Kızılay'da büyük vurgun ortaya çıktı. Kızılay'a yardım için toplanan mont, kazak, pantolon gibi giysileri pazarda satan şüpheli 13 kişi mahkemeye verildi. İddianamede, tutuklu bulunan Türk Kızılayı Sancaktepe Şubesi’nin eski koordinatörü Emrah Aytar’ın giysi dolu 100’ü aşkın yardım tırını, pazarcı olan babası ile birlikte kiraladığı depolara indirdiği ortaya çıktı.
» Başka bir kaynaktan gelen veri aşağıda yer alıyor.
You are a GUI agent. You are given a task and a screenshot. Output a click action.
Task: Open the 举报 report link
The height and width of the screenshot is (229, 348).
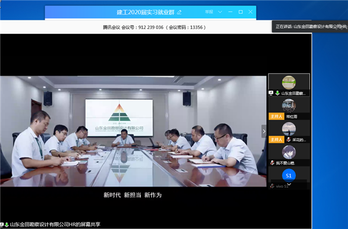209,12
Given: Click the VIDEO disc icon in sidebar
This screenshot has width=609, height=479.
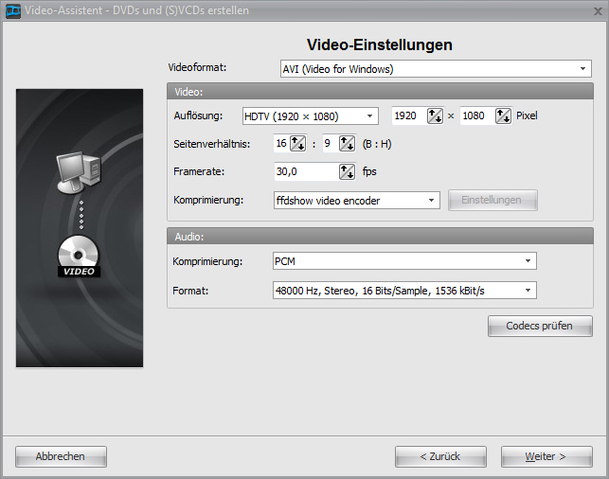Looking at the screenshot, I should [x=80, y=257].
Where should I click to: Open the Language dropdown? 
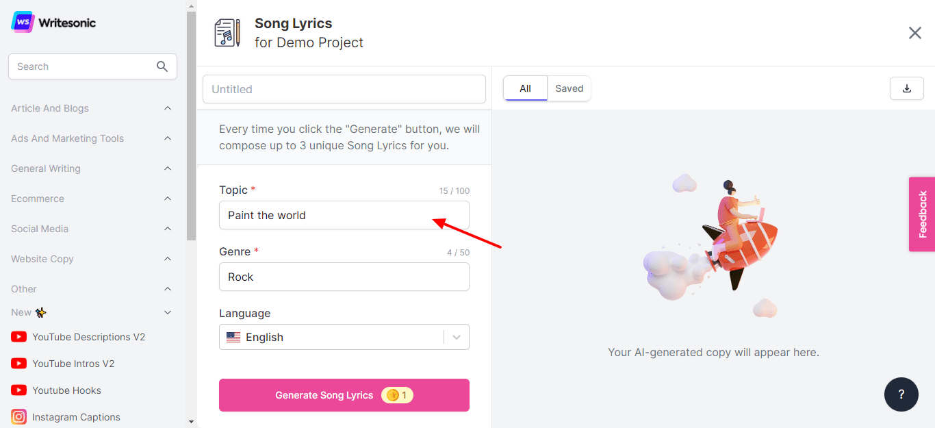tap(344, 337)
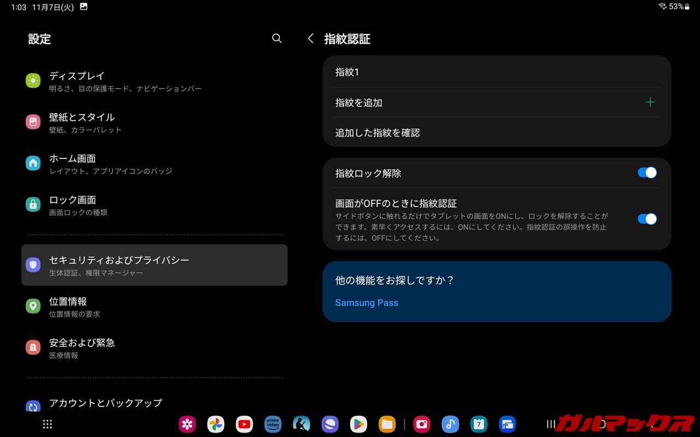The width and height of the screenshot is (700, 437).
Task: Launch YouTube from the taskbar
Action: tap(244, 424)
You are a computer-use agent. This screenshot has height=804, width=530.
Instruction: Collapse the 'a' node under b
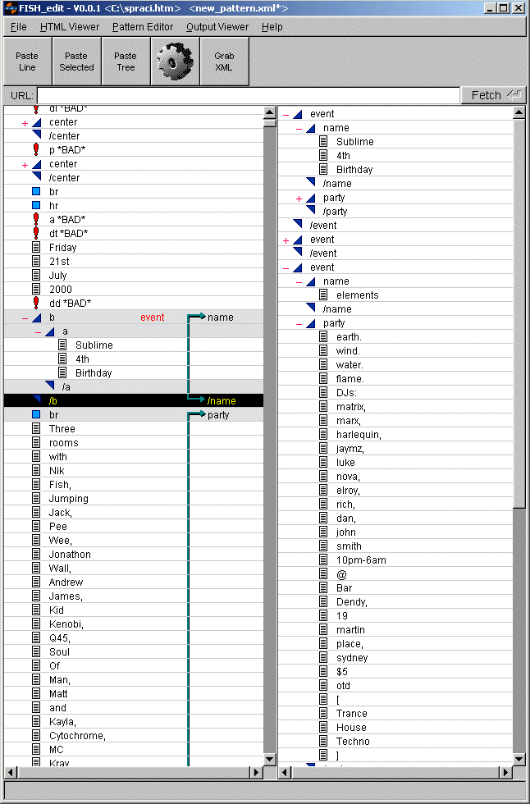[x=38, y=331]
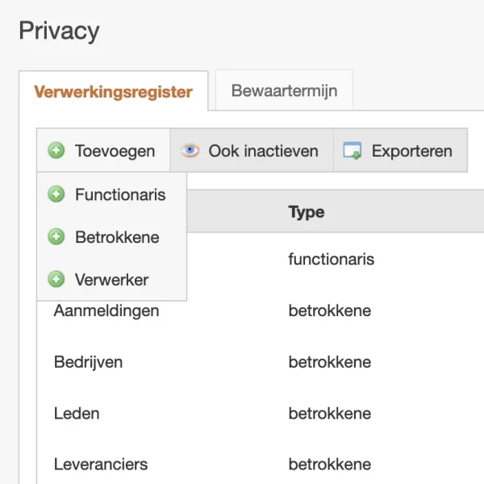This screenshot has height=484, width=484.
Task: Click the export icon beside Exporteren
Action: point(353,151)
100'ü AŞKIN TIR SEVK EDİLDİ

İşlenen suç sonrası İstanbul Anadolu 10. Ağır Ceza Mahkemesi’nde görülen 13 sanıklı dava dosyasına göre, Kızılay Sancaktepe Şube’sinin kurulduğu 2007’den beri şubede görev yapan Emrah Aytar, kuruma ait resmi bir depo olmasına rağmen, babası ile birlikte 6-7 farklı depo kiraladı. Firmalardan gelen mont, kazak, pantolon gibi ürünlerin yüklü olduğu 100’ü aşkın TIR bu depolara sevk edildi. Depolara indirilen mallar, çeşitli semt pazarlarında satılmaya başlandı. Pendik ve Çekmeköy’ün yanı sıra Kırklareli, Tekirdağ, Edirne ve Kocaeli Kartepe’de de pazar tezgâhları kuruldu. Günlük 100-150 lira yevmiye ile çalışan 5-6 kişi ürünlerin satışını yaptı. Günlük toplanan 7-8 bin liralık hasılat ise İsmail Hakkı Aytar veya oğluna teslim edildi.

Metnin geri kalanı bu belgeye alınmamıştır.